His gaze slid to her mouth. "What do you think?"
She tilted her head to one side as if she were studying him. "I think you were probably scary."
"Do you watch hockey?"
"Just enough to know that if you were skating toward me, I'd get out of your way." She bit her lip, and it slid through her teeth. "And I saw you take out the Worsleys."
He chuckled. "Let's go downstairs," he said before he gave in to the urge to bite her lip, too.
He pointed to two more closed doors. One bedroom was filled with his fly-tying gear. The other had boxes of his hockey stuff in it. They walked downstairs and through the house, past the dining room to the kitchen. On the granite countertops and steel gas range sat his sheets of cooling granola. He was addicted to the stuff, and he'd been making his own for several years.
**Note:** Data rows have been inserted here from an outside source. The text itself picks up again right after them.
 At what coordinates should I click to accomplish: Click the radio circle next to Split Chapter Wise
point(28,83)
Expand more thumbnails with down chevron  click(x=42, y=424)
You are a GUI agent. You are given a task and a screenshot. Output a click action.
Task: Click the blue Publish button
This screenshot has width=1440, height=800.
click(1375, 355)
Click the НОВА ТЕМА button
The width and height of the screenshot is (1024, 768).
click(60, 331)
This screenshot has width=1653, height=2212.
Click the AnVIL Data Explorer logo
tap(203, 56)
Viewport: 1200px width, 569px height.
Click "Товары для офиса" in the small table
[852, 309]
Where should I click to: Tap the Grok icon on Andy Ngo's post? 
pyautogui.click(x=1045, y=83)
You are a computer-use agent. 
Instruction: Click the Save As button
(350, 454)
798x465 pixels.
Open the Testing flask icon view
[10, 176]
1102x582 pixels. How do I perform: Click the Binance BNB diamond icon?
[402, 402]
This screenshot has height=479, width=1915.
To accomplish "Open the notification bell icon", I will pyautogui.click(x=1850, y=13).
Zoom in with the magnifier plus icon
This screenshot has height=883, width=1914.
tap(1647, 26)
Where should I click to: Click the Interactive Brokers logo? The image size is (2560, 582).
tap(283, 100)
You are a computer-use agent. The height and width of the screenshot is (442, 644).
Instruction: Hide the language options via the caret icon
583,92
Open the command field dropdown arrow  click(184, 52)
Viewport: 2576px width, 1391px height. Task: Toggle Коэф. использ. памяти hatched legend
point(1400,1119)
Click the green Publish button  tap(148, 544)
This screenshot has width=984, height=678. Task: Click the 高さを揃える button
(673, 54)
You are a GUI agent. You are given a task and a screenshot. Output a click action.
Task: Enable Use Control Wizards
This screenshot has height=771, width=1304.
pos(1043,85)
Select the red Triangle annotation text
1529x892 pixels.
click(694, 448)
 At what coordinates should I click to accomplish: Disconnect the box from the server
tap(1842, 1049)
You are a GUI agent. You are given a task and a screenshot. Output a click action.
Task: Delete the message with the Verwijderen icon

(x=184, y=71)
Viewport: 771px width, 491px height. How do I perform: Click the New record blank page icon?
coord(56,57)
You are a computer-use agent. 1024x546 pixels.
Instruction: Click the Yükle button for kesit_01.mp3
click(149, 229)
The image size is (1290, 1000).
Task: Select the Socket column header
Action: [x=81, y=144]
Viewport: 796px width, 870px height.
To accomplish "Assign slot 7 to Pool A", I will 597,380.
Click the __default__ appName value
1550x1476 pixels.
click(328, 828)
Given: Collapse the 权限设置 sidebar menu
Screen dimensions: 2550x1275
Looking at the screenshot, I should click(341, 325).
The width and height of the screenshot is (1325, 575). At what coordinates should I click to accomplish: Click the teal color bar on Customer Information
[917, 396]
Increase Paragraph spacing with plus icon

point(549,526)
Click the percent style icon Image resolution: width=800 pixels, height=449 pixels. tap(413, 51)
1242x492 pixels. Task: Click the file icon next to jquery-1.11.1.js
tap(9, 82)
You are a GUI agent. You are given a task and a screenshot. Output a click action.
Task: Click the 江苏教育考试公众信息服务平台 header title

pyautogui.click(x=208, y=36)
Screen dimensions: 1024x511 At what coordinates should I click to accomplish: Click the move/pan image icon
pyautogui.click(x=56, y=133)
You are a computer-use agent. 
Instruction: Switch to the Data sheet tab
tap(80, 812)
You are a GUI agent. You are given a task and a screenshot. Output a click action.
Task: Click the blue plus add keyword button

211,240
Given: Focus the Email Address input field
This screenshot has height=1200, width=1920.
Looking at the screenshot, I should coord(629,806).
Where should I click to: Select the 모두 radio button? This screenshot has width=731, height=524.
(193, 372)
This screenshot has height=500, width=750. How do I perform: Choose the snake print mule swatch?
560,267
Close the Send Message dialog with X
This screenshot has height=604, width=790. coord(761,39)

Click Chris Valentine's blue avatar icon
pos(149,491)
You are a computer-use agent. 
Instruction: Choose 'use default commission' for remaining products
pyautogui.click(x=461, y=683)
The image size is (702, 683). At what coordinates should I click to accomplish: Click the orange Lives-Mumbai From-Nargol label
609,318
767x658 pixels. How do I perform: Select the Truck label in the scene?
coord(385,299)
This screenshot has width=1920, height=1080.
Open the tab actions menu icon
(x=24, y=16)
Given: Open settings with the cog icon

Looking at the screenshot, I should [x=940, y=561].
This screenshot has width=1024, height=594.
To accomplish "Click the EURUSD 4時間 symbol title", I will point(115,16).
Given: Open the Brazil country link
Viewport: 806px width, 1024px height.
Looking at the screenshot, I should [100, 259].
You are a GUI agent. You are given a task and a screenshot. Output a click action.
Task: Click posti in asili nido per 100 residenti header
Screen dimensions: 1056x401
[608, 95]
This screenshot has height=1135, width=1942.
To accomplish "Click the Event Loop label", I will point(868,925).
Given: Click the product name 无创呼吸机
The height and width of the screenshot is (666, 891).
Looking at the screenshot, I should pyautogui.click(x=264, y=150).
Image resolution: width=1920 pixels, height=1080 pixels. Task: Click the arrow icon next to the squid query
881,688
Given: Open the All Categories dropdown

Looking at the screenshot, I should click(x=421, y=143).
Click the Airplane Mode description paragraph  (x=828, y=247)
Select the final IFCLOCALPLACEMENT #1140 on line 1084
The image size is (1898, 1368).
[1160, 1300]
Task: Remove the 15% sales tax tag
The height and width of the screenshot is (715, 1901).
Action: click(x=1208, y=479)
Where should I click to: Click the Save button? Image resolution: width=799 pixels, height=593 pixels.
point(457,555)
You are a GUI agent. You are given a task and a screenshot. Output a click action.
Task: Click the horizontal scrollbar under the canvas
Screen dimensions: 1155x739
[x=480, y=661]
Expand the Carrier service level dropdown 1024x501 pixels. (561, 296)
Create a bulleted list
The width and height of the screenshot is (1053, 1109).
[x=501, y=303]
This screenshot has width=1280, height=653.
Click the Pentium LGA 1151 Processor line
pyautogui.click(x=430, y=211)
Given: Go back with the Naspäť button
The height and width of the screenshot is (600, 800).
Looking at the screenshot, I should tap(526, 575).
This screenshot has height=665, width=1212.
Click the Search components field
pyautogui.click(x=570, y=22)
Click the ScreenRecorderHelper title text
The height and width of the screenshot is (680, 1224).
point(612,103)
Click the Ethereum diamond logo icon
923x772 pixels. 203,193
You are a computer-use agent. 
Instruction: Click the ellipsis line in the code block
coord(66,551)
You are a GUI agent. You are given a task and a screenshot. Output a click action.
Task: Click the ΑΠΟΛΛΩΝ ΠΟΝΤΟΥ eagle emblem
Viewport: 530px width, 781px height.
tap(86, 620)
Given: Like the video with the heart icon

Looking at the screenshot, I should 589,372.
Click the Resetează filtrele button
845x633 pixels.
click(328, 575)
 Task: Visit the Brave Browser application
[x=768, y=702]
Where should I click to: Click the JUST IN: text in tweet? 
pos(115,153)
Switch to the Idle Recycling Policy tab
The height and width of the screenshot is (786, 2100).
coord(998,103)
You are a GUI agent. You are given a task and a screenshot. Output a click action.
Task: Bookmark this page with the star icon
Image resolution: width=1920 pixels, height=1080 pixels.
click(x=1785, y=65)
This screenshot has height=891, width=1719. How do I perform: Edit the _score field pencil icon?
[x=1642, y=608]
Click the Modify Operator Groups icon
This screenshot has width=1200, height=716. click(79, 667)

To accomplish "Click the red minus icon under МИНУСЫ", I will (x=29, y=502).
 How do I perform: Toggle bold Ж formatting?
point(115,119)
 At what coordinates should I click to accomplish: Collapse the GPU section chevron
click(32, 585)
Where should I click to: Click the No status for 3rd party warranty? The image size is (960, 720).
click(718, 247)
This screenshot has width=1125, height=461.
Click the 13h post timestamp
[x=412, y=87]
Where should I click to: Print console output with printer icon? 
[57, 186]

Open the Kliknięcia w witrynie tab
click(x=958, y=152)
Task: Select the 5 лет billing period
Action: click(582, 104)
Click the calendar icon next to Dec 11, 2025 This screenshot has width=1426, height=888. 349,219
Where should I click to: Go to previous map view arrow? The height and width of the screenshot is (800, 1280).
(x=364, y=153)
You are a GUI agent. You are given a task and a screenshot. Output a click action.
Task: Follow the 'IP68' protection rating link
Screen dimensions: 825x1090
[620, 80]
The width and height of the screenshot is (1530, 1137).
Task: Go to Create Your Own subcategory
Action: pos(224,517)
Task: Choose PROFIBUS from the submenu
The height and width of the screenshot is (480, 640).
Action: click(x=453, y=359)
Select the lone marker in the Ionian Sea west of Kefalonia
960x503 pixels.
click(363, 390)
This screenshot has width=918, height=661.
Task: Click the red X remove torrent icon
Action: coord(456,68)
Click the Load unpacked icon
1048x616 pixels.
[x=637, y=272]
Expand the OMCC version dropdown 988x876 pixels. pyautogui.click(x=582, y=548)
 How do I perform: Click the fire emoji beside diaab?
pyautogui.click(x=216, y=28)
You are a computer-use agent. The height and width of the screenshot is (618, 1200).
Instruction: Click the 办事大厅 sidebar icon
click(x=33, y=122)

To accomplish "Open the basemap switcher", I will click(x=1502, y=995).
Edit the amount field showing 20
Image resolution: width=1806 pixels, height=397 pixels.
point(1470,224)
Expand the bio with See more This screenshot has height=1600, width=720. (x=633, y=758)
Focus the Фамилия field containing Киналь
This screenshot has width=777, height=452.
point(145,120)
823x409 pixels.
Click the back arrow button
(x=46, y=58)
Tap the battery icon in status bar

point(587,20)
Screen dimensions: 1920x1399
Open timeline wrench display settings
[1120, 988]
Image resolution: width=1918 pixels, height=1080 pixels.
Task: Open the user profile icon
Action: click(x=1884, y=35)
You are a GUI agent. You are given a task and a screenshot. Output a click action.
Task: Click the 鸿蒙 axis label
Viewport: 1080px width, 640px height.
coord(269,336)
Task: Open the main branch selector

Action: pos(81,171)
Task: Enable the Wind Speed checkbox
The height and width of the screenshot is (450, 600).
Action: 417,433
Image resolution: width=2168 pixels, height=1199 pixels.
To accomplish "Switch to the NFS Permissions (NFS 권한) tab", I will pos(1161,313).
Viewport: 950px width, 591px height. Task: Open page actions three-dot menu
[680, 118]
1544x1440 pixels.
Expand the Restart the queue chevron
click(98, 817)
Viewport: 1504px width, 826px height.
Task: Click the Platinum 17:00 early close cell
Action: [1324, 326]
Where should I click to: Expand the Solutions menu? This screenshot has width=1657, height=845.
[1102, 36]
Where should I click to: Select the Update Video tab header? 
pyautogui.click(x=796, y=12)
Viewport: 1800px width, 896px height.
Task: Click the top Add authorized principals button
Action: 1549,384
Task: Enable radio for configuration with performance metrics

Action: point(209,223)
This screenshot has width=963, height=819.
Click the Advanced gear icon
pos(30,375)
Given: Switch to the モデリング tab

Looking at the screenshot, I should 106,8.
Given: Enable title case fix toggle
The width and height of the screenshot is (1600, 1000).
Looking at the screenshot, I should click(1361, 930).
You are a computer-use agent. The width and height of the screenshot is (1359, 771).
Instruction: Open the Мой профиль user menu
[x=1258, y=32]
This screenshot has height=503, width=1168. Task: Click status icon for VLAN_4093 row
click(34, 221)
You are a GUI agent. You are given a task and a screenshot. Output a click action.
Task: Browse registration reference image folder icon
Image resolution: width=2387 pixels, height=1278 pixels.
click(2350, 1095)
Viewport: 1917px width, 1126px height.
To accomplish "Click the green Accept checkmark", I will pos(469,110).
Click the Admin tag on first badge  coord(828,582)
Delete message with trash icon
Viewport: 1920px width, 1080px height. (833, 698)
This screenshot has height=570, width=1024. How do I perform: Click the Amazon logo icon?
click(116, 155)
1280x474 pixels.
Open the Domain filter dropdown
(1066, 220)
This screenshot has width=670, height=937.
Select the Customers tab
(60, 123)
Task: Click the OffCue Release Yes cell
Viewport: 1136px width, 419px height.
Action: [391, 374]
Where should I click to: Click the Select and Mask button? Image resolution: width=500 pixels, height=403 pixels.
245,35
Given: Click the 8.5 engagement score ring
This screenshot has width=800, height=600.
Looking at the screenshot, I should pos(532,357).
He'd just about perfected his honey almond crunch. When he'd played hockey, the guys had all given him a raft of shit about his granola, but they all secretly hit him up for some when no one else was around.
She stood next to the work island in the middle of the room and gazed up at the pots and pans hanging on the rack above her head. The recessed lighting cast her in a warm glow and sh
one in her red hair. "Who uses all these pots and pans?"
"Me." He lived alone and had learned a long time ago how to cook for himself. Life on the road and eating in restaurants could get real old. "When I'm here." He scooped up some granola and moved toward her. "Open up," he said as he held his fingers in front of her mouth.
She looked skeptical, as if she might argue. "What's in it?"
"Oats, flaxseed, honey." Or maybe she was just nervous. He liked to think he made her nervous.
"Did you know that a bee only produces one and a half teaspoons of honey during its lifetime?"
"That's fascinating. Now open up."
Her gaze stared into his as she tilted her head back and opened her mouth. The tips of his fingers touched her lips. He dropped the granola into her mouth as if she were a bird, then he stepped back.
She chewed, then licked the corner of her mouth. "That's pretty good stuff."
"I'm addicted to it." He grabbed one of the cooking sheets and sat it on the island next to her. "Help yourself."
"Are you sure you made it?"
"Of course. Who else?"
"I don't know, but you don't strike me as the type of guy who makes his own granola."
It was on the tip of his tongue to ask her what she did think of him, but he supposed he already knew. She thought he drove a HUMMER to compensate for a small dick and impotence. "That's because you don't know me."
"That's true." She cocked her head to one side and studied him. "Can I ask you something?"
"Yeah, but I don't have to answer."
"That's fair," she said and crossed her arms beneath her breasts. "Why do you live in such a huge house when you're not even here that much?"
"I'm here from March to September. Well, when I'm not at the store, anyway." Which didn't answer her question. Why had he built a big house? He shoved his hip into the counter next to her. "I guess because I've lived in big houses with pools and Jacuzzis and game rooms for most of my adult life. So, when it came time to build this one, I just went with what I was used to."